> _WHAT THE TASK ASKS_
Only the first line of the listing and the lines after it, up to and including the one containing "Task: Open the Prescrições Eletrónicas icon", should be retyped exactly.

> _THE DATA_
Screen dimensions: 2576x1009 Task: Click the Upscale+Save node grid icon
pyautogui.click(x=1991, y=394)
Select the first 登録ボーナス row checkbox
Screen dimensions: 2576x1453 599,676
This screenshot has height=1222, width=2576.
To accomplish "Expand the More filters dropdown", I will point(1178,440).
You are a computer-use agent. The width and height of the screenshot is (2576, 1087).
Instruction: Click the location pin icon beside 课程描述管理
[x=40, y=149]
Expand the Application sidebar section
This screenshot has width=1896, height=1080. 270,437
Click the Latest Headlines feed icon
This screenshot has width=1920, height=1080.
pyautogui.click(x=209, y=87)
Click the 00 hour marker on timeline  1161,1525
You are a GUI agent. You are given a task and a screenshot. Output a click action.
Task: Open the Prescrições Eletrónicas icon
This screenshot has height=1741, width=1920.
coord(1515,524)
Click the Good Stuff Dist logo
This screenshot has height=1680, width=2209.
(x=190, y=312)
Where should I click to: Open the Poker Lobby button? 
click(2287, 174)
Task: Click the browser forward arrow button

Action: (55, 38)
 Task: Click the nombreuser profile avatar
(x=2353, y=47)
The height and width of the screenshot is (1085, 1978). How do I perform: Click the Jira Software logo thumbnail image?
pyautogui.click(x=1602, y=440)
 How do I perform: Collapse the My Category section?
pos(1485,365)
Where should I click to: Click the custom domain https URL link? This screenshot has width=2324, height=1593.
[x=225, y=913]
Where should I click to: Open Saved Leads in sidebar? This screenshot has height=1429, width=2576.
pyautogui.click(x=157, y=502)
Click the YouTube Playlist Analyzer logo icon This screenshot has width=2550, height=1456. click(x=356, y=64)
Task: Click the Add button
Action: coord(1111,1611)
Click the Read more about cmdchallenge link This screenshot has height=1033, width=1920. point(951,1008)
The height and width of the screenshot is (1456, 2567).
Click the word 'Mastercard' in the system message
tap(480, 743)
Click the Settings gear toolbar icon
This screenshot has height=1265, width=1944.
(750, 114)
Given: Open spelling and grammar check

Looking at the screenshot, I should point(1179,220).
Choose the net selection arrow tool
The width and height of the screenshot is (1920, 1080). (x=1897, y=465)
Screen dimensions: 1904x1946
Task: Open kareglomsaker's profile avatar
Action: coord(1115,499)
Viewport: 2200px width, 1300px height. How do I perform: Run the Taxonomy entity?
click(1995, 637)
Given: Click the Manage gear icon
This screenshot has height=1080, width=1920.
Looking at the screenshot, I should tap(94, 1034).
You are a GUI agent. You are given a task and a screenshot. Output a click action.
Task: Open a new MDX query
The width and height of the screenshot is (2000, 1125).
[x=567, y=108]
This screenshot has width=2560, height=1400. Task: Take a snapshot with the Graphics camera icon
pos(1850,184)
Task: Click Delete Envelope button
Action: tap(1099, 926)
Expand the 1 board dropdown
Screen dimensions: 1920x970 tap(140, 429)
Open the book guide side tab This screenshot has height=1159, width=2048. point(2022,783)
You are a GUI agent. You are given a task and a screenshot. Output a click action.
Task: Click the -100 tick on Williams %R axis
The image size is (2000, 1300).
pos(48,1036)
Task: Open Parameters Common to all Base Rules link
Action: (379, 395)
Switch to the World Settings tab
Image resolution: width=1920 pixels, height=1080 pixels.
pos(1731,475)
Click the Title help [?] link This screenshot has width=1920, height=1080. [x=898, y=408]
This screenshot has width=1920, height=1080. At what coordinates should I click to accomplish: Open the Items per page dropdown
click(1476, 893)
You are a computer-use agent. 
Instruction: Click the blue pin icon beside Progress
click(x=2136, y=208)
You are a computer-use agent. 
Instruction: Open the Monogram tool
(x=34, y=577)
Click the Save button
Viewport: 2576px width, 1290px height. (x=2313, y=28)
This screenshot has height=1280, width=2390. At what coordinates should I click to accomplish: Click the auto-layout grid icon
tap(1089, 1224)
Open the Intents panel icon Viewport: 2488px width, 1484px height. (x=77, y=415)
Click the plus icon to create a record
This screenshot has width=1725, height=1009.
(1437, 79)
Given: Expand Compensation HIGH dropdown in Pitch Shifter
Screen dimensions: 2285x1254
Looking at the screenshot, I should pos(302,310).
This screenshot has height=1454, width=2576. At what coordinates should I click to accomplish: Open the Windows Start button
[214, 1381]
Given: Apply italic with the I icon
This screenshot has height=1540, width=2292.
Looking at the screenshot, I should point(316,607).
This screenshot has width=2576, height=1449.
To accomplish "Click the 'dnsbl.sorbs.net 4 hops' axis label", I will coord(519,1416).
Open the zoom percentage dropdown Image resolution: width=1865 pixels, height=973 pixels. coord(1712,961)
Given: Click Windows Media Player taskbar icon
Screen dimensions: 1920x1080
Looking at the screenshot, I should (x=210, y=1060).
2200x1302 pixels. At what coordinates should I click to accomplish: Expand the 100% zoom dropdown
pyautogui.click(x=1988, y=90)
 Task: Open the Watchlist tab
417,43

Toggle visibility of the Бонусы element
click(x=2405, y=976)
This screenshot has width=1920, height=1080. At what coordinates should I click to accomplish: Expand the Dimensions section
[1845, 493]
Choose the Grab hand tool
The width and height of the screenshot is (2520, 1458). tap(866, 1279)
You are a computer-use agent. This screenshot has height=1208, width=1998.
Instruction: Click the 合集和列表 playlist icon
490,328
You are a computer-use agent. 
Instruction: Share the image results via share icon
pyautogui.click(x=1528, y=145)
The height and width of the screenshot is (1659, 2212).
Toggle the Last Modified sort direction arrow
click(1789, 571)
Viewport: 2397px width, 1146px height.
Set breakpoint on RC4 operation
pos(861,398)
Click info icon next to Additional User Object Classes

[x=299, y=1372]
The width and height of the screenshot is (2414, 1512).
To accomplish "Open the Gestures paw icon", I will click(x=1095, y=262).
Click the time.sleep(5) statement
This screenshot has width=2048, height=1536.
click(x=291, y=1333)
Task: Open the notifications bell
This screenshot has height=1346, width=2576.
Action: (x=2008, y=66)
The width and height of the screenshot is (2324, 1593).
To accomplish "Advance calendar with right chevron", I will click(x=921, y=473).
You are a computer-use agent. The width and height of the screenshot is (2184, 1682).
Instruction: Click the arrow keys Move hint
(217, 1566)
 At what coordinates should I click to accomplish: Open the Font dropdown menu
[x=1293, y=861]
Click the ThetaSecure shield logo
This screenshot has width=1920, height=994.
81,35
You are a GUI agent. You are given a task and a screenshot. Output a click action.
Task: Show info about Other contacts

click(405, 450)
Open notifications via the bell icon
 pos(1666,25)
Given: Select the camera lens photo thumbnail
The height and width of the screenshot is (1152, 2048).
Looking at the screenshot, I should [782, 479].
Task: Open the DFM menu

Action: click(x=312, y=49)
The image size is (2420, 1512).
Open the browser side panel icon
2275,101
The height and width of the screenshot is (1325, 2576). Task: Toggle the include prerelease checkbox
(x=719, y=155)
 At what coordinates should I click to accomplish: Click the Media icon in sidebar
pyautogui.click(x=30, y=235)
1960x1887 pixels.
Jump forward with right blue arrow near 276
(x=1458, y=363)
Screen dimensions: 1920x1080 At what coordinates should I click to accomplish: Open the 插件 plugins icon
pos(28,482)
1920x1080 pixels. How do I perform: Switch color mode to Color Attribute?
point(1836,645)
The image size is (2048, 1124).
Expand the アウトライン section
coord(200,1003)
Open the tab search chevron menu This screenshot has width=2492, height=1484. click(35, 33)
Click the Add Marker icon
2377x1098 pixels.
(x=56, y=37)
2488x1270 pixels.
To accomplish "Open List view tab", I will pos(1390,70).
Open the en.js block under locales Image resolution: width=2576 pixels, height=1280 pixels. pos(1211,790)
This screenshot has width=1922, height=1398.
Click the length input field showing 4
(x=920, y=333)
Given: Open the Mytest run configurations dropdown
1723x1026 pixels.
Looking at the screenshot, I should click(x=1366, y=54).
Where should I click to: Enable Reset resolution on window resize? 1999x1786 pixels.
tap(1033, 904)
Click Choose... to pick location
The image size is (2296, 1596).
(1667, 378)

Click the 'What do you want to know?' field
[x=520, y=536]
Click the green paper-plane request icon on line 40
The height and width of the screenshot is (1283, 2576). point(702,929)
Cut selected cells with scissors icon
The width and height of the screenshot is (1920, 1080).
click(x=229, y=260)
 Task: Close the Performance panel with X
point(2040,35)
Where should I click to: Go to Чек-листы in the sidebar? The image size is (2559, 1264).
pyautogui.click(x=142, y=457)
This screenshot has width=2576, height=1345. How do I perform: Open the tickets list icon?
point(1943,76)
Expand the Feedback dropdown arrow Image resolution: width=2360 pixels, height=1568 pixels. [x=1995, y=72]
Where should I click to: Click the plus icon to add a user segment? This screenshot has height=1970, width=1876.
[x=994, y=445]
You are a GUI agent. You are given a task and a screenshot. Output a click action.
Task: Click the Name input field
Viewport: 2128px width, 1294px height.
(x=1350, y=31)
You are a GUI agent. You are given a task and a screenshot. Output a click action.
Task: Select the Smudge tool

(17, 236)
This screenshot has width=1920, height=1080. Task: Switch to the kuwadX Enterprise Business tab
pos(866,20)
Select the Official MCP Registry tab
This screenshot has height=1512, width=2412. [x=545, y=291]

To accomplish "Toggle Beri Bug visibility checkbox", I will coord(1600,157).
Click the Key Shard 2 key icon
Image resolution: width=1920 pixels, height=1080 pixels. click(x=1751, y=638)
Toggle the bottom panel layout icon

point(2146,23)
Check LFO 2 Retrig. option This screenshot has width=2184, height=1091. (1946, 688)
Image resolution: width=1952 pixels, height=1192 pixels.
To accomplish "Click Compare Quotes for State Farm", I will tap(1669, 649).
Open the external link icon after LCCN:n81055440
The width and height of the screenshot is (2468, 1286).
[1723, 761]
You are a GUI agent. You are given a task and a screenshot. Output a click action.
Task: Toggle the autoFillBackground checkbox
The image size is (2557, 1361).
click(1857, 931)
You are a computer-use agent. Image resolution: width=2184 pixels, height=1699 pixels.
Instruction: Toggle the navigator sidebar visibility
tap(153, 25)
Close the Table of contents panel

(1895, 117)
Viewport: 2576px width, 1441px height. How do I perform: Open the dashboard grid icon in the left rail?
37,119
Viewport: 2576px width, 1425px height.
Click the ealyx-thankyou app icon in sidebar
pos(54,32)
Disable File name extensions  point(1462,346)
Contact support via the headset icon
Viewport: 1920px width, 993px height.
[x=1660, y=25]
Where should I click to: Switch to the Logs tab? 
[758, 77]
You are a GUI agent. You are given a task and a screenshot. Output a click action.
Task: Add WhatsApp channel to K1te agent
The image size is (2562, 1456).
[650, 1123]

> _EXERCISE OUTPUT_
Screen dimensions: 2576x1009 Task: Click the Upscale+Save node grid icon
pyautogui.click(x=1991, y=394)
Select the first 登録ボーナス row checkbox
Screen dimensions: 2576x1453 599,676
This screenshot has height=1222, width=2576.
To accomplish "Expand the More filters dropdown", I will point(1178,440).
You are a computer-use agent. The width and height of the screenshot is (2576, 1087).
Instruction: Click the location pin icon beside 课程描述管理
[x=40, y=149]
Expand the Application sidebar section
This screenshot has width=1896, height=1080. 270,437
Click the Latest Headlines feed icon
This screenshot has width=1920, height=1080.
pyautogui.click(x=209, y=87)
Click the 00 hour marker on timeline  1161,1525
You are a GUI agent. You are given a task and a screenshot. Output a click action.
Task: Open the Prescrições Eletrónicas icon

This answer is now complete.